In the natural environment:

* Damien O’Connor has to help agriculture shift from low value commodities with high environmental impacts, to high value foods with minimal ecosystem impact.

* Shane Jones has to help forestry shift from low value logs and frequently harvested radiata pine to high value products and species, and permanent forests, both exotics and natives.

* Stuart Nash has to help fisheries shift from a quota system that barely keeps fish stocks above the point of collapse to fishing systems that help the marine ecosystem restore itself, and then learn how to create value from that in the marketplace.

* Eugenie Sage has to help mobilise a vast citizen movement to progress the 100 percent predator free goal critical to ecosystem restoration, and develop many other partnerships and resources to ensure that we as a nation are looking after the third of our land which is in the conservation estate.

* Kelvin Davis has to help the tourism sector achieve greater economic, environmental and cultural sustainability. He brings to the job his Maori heritage, particularly the core value of hospitality, manaakitanga.

In the built environment:

* Phil Twyford has the enormous challenges of housing, urban development and transport. Building more of the same is not an option. We have to become as responsible with our built environment as we have to become with our natural environment. This will take great innovation in design and materials, and use of land, energy and other natural resources.

* Julie Anne Genter, his associate transport minister, will bring her professional planning skills to the central task of expanding public and active transport.

* Shane Jones’ responsibility for infrastructure is almost as daunting in terms of the ramp-up in investment and construction we need, and likewise the urgent need for innovation in design and delivery.

* Jenny Salesa faces the same herculean tasks in building and construction.

In economy capability:

* David Parker’s work on economic development is one of the hardest areas of economic policy at a national level, and even more so locally, in every country. Too often government investment delivers poor or unsustainable returns, or worse perverse consequences.

The risks are higher now. For decades, we have fallen behind world’s best practice, believing the market would in all cases more effectively allocate resources; and higher now because NZ First secured in its coalitional agreement $1 bn a year funding for regional economic development, with Jones the minister responsible for it.

The best hope on both issues is to focus much of the economic development work on the transition to the low emissions economy, in all its facets. There’s a wealth of material to draw on from overseas and to adapt to our particular circumstances, such as the OECD’s work on green growth and on local economic development.

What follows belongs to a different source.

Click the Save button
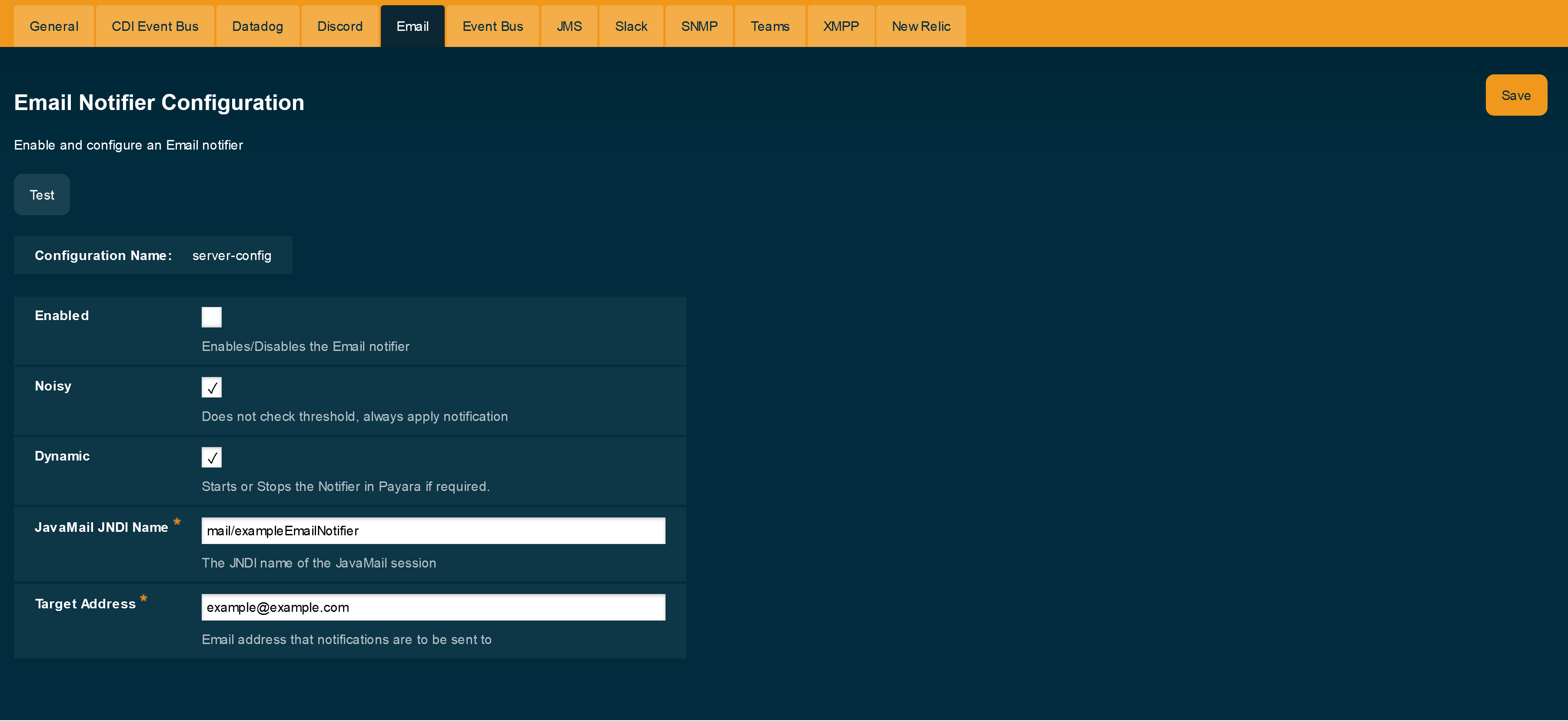The width and height of the screenshot is (1568, 721). click(x=1516, y=95)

* Iain Lees-Galloway on workplace relations and safety, Willie Jackson on employment and Nash on small business all have roles to play in helping employers and employees prepare for the fast changing nature of work, a subject on which Robertson is well versed.

* Megan Woods has the challenge of driving clean and efficient use of energy and other natural resources; and of helping our research, science and technology communities take a big step change in innovation and commercialisation.

* Winston Peters as minister for state owned enterprises should transform them from government cash cows to agents of change. Big ones such as Landcorp, Housing NZ, NZ Post, KiwiRail, Transpower, the generator-retailers, Crown Research Institutes and the NZ Super Fund, and highly innovative small ones such as MetService, Airways and AsureQuality could help the country take big leaps in technology and sophistication.

Can the old dog learn new tricks?

But Peters is also a risk. He is old and conservative. Ardern and Shaw are young and progressive. Potentially, he could thwart their ambition.

If, though, the leaders of Labour and Greens can persuade their coalition partner that old dogs can learn new tricks, then they might persuade many more people that New Zealand can unleash its potential.